Document section
──────

Thank you in advance!

On my system, using vtkDICOMDirectory on 500 files takes 5s on a 7200rpm HDD, 1s on an SDD, and 0.05s on a RAM disk. So 14s for a 845 files on a 4200rpm or 5400rpm HDD seems reasonable.

1 Like

I managed to try what you were suggesting. I was able to cut down the slicing time for 512 slices to around 1s along the x-axis. y-axis stays around at 1s and z 0.3s Definitely a success! Aligning the volumes for slicing in x and y takes around 1.3s

Thank you again!

I’ll share my code how i rotated the volumes if someone else needs it in the future. Please let me know if I can improve the code and maybe did something not according to vtk best practices.

// read series with vtkDICOMReader

vtkSmartPointer<vtkImageData> currentSeriesVTKZ = reader->GetOutput();

double center[3];
int extent[6];
double origin[3];
double spacing[3];

// Rotation around the y-axis
vtkSmartPointer<vtkTransform> transformY = vtkSmartPointer<vtkTransform>::New();
transformY->Translate(center[0], center[1], center[2]);
transformY->RotateWXYZ(-90, 0, 1, 0);
transformY->Translate(-center[2], -center[1], -center[0]);

// Rotation around the x-axis
vtkSmartPointer<vtkTransform> transformX = vtkSmartPointer<vtkTransform>::New();
transformX->Translate(center[0], center[1], center[2]);
transformX->RotateWXYZ(-90, 1, 0, 0);
transformX->Translate(-center[0], -center[2], -center[1]);

// execute translation and rotation around Y
vtkSmartPointer<vtkImageReslice> resliceY = vtkSmartPointer<vtkImageReslice>::New();
vtkSmartPointer<vtkImageData> currentSeriesVTKY = resliceY->GetOutput();

// execute translation and rotation around X
vtkSmartPointer<vtkImageReslice> resliceX = vtkSmartPointer<vtkImageReslice>::New();
vtkSmartPointer<vtkImageData> currentSeriesVTKX = resliceX->GetOutput();

I’m not sure if its better to set input connections or set the input data directly for the reslicer.

──────

[Items from a dataset]
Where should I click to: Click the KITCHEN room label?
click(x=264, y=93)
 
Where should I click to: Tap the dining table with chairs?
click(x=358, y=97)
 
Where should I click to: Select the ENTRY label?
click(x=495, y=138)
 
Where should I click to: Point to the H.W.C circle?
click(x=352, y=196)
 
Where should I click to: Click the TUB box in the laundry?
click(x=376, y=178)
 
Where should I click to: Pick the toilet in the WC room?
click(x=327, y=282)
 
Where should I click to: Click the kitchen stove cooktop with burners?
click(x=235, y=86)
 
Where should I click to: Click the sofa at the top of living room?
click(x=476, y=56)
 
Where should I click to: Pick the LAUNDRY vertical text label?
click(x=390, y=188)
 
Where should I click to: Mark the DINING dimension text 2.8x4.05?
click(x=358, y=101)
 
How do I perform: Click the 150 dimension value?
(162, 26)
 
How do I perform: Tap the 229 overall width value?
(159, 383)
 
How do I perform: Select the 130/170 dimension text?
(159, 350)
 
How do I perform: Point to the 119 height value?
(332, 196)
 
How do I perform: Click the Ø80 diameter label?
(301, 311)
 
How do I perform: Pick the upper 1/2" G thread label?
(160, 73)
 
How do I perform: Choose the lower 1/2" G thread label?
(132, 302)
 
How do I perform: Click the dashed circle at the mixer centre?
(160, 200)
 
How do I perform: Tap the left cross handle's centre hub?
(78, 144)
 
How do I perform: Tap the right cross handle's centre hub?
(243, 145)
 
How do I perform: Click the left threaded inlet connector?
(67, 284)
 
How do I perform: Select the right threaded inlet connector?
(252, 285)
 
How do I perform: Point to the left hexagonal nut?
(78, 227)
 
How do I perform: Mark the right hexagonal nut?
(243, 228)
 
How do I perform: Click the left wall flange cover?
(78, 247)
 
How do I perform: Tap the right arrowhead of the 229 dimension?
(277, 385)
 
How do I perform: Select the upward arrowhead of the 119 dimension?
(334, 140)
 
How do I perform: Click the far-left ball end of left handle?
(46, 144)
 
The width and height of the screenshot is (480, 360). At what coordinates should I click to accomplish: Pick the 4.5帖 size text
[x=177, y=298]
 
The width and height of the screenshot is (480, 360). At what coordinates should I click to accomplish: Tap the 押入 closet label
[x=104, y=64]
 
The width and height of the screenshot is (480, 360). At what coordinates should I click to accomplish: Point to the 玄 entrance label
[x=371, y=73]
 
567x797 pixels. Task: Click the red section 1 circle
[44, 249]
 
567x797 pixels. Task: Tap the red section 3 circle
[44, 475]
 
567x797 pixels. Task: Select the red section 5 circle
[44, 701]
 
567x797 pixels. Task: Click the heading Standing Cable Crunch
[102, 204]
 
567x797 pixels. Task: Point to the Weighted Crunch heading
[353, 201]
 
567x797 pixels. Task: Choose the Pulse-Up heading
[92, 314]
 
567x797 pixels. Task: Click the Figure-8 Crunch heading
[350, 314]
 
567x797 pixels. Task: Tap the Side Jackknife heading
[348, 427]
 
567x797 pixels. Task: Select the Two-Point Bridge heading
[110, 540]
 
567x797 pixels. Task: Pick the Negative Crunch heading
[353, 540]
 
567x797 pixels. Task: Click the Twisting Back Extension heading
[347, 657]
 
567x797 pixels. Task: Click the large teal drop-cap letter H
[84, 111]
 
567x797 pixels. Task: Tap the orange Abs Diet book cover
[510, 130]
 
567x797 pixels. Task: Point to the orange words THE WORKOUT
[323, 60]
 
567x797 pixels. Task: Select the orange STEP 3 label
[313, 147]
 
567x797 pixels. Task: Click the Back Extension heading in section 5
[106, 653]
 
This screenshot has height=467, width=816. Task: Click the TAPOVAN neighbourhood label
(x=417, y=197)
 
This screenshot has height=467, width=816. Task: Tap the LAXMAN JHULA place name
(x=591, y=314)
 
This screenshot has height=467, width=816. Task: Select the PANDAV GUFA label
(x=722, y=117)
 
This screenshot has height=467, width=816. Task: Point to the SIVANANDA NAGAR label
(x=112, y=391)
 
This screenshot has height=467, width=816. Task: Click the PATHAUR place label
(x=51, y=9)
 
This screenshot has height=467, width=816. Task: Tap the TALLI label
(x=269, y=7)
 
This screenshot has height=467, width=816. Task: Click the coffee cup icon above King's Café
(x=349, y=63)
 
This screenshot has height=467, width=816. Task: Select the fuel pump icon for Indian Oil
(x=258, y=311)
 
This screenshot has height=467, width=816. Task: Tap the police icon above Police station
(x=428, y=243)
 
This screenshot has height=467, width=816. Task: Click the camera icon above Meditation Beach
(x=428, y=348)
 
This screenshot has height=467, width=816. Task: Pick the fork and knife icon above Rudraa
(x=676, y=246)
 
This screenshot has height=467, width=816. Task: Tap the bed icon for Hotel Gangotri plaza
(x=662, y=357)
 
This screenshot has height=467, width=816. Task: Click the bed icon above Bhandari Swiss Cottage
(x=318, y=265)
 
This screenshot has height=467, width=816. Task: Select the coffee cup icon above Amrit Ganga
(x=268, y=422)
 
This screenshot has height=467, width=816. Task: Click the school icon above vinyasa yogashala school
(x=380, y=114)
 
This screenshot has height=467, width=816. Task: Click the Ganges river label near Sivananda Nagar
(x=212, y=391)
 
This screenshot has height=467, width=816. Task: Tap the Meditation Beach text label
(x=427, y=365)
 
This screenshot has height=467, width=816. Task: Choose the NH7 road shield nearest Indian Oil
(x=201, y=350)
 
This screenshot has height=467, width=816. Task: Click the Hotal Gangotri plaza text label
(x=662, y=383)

──────

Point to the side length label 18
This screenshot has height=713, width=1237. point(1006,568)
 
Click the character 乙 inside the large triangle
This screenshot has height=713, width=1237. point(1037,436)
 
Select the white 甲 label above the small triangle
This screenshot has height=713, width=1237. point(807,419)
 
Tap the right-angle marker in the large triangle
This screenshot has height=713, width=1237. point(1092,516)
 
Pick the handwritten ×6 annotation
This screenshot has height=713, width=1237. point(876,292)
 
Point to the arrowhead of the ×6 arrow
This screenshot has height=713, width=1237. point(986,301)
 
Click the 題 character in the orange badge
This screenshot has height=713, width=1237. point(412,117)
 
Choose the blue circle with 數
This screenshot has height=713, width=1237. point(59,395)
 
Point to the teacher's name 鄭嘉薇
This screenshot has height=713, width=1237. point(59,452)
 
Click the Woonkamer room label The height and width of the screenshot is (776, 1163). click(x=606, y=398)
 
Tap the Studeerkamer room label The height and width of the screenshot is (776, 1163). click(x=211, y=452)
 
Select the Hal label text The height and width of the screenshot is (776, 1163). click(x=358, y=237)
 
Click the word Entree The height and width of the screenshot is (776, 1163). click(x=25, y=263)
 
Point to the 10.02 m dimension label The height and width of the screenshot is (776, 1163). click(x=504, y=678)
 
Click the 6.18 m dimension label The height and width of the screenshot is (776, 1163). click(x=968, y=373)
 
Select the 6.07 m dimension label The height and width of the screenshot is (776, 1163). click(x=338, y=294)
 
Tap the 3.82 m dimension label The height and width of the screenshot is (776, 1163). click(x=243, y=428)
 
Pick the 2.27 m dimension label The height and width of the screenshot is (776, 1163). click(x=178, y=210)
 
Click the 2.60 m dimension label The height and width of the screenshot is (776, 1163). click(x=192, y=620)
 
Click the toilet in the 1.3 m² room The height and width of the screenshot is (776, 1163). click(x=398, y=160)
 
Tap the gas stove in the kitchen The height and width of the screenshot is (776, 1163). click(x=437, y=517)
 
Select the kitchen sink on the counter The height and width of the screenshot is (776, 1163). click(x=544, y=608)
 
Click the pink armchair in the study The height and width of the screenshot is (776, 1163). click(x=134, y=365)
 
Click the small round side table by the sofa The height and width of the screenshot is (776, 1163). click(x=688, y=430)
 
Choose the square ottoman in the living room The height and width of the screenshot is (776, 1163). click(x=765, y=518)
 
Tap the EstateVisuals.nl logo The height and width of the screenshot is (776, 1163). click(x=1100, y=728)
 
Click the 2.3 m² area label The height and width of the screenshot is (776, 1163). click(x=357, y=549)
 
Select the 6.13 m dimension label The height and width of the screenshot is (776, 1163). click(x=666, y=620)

──────

Reproduce the forum post word for word from "I managed to" to "vtk best practices.". These items are separate material and have no connection to the forum post.

I managed to try what you were suggesting. I was able to cut down the slicing time for 512 slices to around 1s along the x-axis. y-axis stays around at 1s and z 0.3s Definitely a success! Aligning the volumes for slicing in x and y takes around 1.3s

Thank you again!

I’ll share my code how i rotated the volumes if someone else needs it in the future. Please let me know if I can improve the code and maybe did something not according to vtk best practices.